Sosa took time away from posting photos of himself on Pinterest to answer questions posed to him by his handlers about what’s he’s doing currently, reflections on his baseball career and whether he deserves to be in Baseball’s Hall of Fame.
On that last issue, Sosa said he absolutely deserves to be enshrined in Cooperstown along with former Oakland/St. Louis slugger Mark McGwire, who staged an epic chase for Roger Maris’s single season home run record in 1998 that reignited interest in Major League Baseball after the 1994 strike and, later, was held up as Exhibit A of MLB’s “Steroid Era.”
Sosa also said he won’t “say anything that is going to jeopardize my future,” which could be taken as a reference to McGwire’s admission to using PEDs during his playing career.
”Right now whatever it is, it is. I am not (somebody who) is going to go out there and say anything I don’t want to say. I’m waiting for my time. I don’t like controversy. Definitely time will determine everything.”

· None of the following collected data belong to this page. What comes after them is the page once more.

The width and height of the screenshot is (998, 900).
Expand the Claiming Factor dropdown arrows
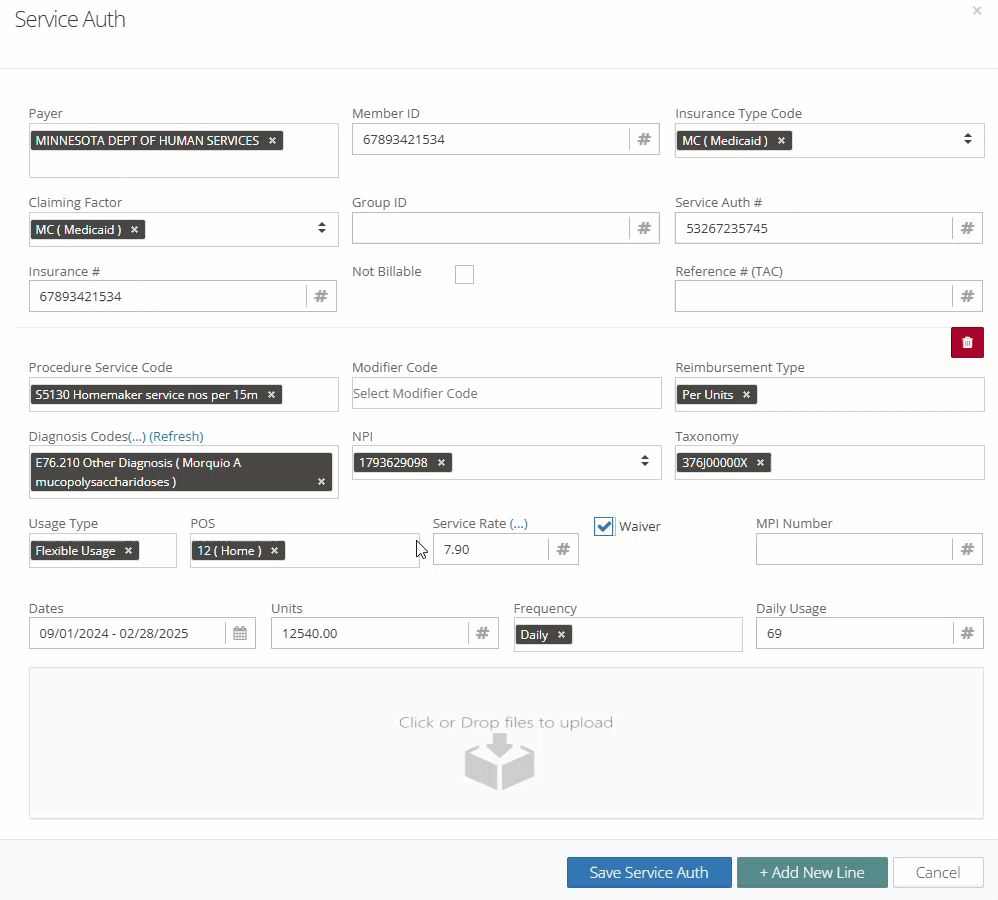click(x=322, y=228)
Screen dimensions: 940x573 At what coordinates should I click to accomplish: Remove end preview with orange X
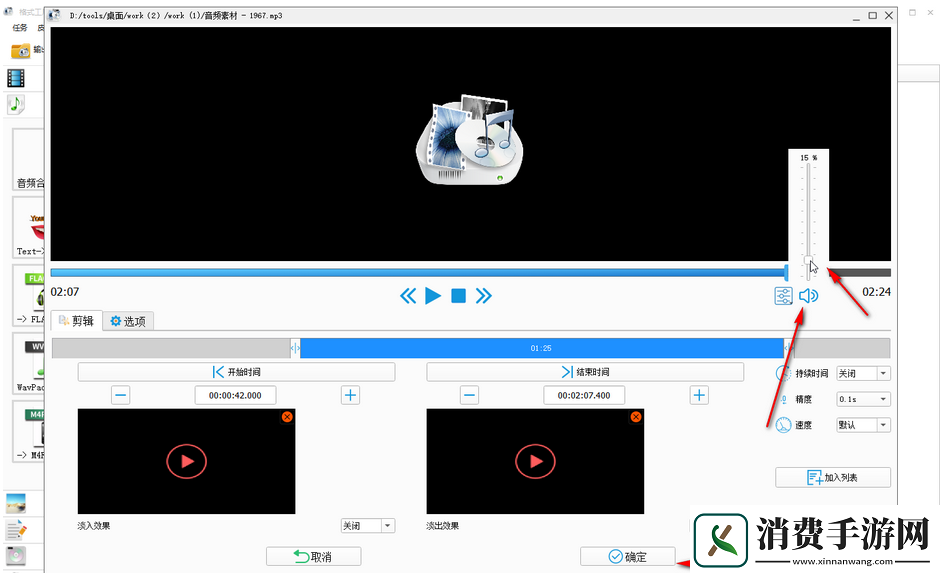pos(636,416)
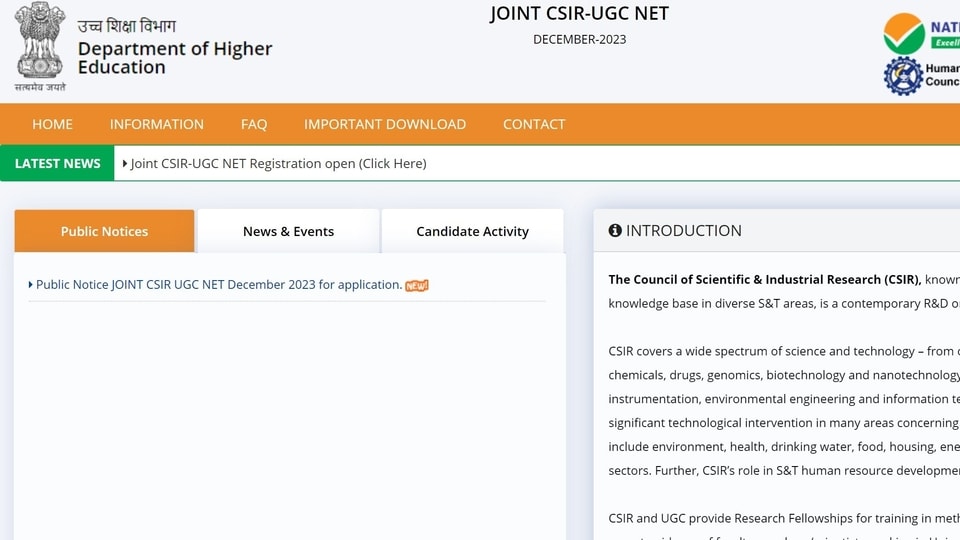The width and height of the screenshot is (960, 540).
Task: Click the info icon beside INTRODUCTION
Action: pyautogui.click(x=615, y=230)
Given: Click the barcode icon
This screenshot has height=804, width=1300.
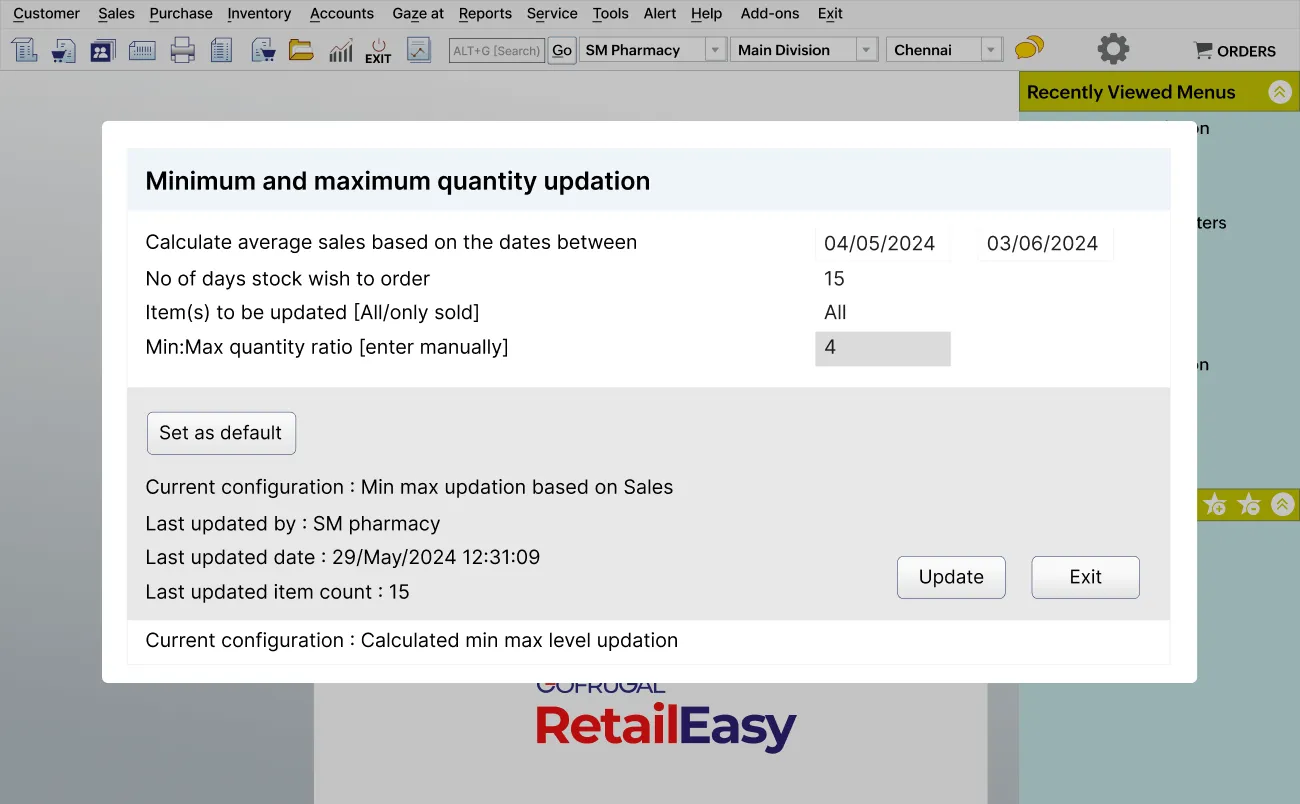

Sosa was named by The New York Times in 2009 as one of the players on a 2003 list of MLB players who failed random drug testing that led to mandatory testing for players. But he’s never admitted to using PEDs or suddenly lost his ability to speak English when posed with the question.
Sosa also seemed open to the possibility of reconciling with the Chicago Cubs. The last memories of his time with the team involved his leaving Wrigley Field early on the final game of the 2004 season and Kerry Wood beating the shit out of his boom box with a baseball bat. Sosa said he heard the comments from Cubs chairman Tom Ricketts at last weekend’s team convention about re-establishing relations with him. “If they want to find me, they have to call me. I’m always available.”
Sosa only received 12.5 percent of the ballots from the Baseball Writers Association of America in Hall of Fame voting earlier this month. If he fails to reach 5 percent of the votes in any year he’s eligible, he’ll be dropped from the ballot.
Some other highlights of the interview:
Sosa’s favorite home run: The first time he hit number 62 in 1998 and hitting his 600th career home run against the Cubs.
He’d like to see his number retired by the Cubs.
He has a baseball academy in the Dominican Republic, where he also said he would be open to the possibility of running for president of the island nation.